------ Materials provided ------

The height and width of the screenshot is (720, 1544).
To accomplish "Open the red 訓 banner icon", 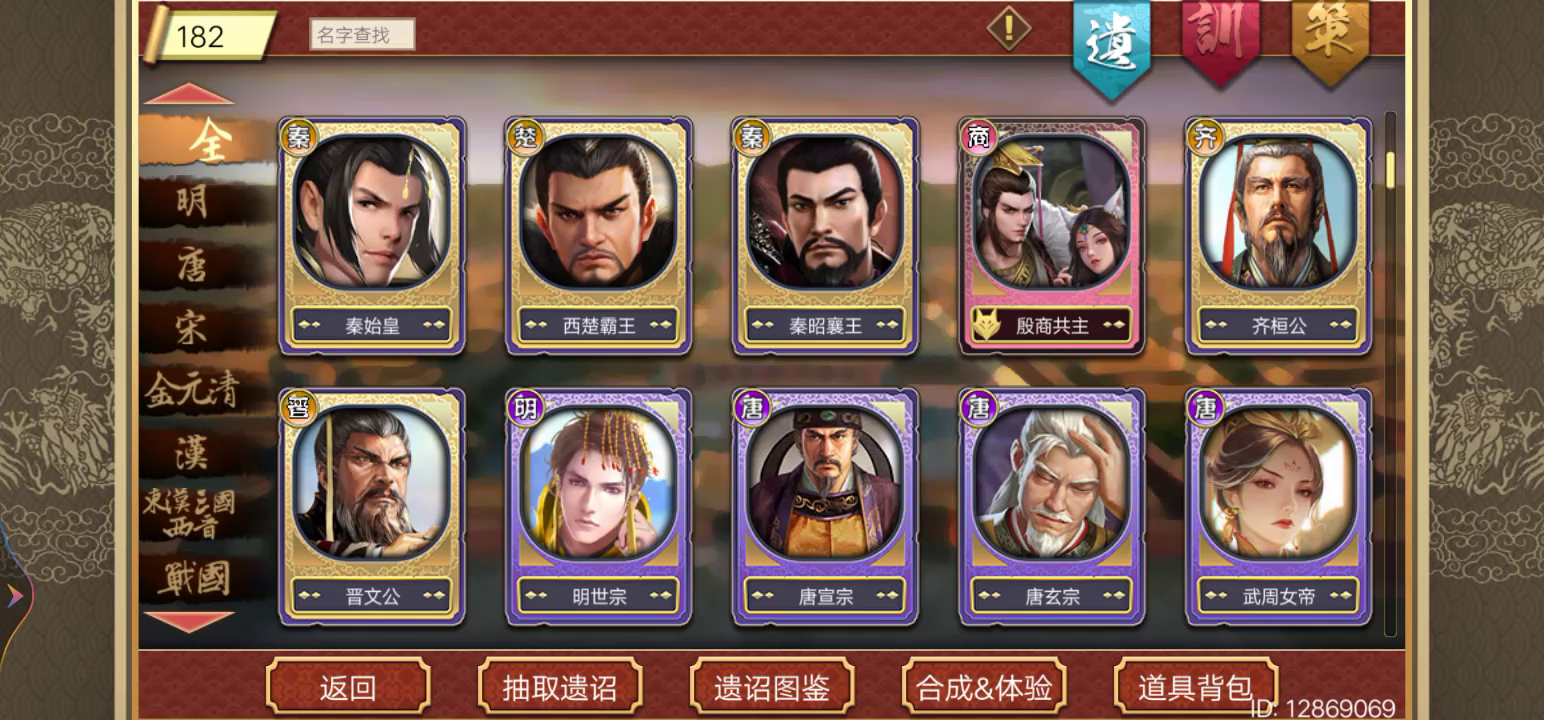I will click(1221, 40).
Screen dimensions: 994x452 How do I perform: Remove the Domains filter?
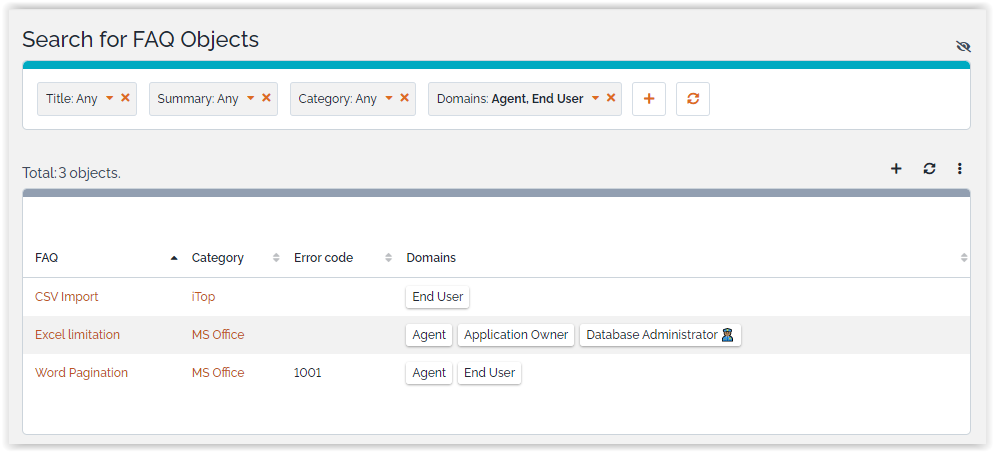(611, 98)
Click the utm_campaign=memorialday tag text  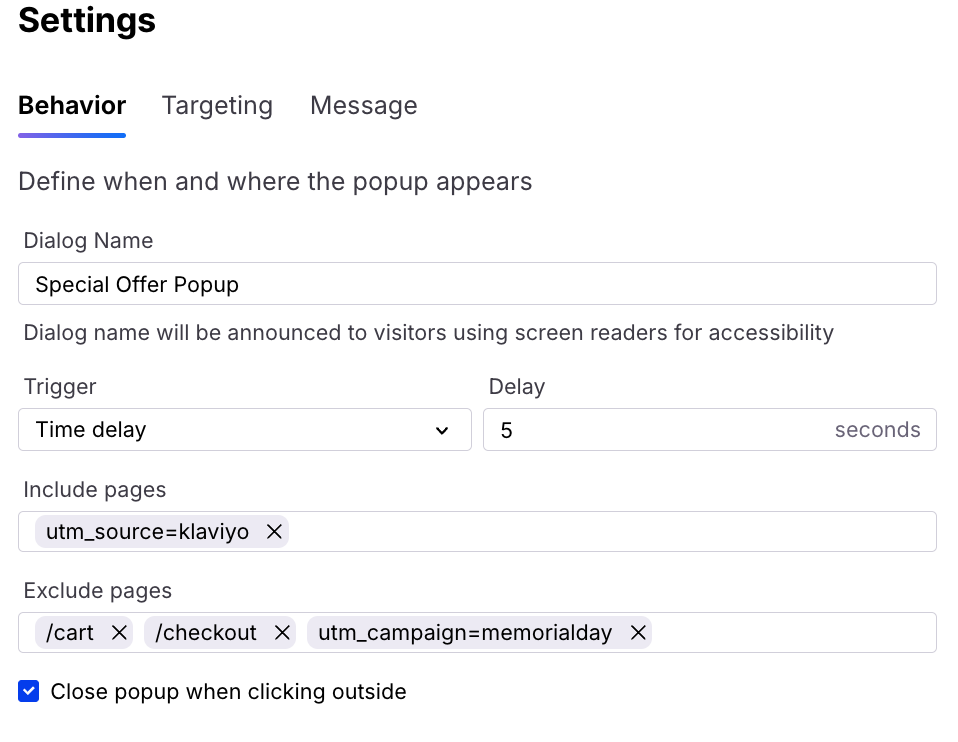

------

Work request:
Set down the lines from the one containing "Screen dimensions: 994x452" through the last line of the records above, both included, exactly as they appear and with no other text. Pictures should not be set down.

Result below:
Screen dimensions: 994x452 How do I perform: Remove the Domains filter?
(611, 98)
Click the utm_campaign=memorialday tag text  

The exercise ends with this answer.